**Stored data**.
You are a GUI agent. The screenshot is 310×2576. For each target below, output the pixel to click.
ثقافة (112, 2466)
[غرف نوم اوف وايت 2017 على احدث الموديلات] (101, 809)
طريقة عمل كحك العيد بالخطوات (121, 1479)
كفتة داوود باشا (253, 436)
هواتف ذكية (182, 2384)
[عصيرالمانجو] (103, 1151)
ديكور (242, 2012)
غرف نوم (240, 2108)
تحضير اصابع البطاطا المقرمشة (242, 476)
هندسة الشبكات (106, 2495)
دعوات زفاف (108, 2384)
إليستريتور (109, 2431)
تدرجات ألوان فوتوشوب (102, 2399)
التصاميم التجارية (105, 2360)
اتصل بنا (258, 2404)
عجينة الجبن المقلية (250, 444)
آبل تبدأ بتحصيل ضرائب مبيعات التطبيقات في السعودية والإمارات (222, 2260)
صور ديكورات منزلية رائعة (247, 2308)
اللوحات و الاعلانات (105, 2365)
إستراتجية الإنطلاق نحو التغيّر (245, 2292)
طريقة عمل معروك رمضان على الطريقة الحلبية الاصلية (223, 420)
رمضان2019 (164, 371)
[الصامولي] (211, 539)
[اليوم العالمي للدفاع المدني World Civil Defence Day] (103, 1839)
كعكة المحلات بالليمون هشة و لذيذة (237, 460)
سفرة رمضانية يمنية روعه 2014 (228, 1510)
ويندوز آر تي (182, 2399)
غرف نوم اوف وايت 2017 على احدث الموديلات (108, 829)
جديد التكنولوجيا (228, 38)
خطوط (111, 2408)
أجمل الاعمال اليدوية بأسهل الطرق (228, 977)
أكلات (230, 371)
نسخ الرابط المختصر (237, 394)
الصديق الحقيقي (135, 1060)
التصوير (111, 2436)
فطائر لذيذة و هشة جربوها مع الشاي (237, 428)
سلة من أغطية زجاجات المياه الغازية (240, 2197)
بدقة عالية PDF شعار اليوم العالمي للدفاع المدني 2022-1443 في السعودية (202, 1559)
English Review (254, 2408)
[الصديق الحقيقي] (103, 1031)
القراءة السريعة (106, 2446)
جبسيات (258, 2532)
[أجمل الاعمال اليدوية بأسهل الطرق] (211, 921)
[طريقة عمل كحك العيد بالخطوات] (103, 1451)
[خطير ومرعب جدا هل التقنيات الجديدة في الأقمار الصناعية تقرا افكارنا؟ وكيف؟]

**Exercise goal**.
Start with the line above that contains "[عصيرالمانجو] (103, 1151)" and stop after the line that contains "صور ديكورات منزلية رائعة (247, 2308)". Output those lines exactly, and only those.

**Result of this task**.
[عصيرالمانجو] (103, 1151)
ديكور (242, 2012)
غرف نوم (240, 2108)
تحضير اصابع البطاطا المقرمشة (242, 476)
هندسة الشبكات (106, 2495)
دعوات زفاف (108, 2384)
إليستريتور (109, 2431)
تدرجات ألوان فوتوشوب (102, 2399)
التصاميم التجارية (105, 2360)
اتصل بنا (258, 2404)
عجينة الجبن المقلية (250, 444)
آبل تبدأ بتحصيل ضرائب مبيعات التطبيقات في السعودية والإمارات (222, 2260)
صور ديكورات منزلية رائعة (247, 2308)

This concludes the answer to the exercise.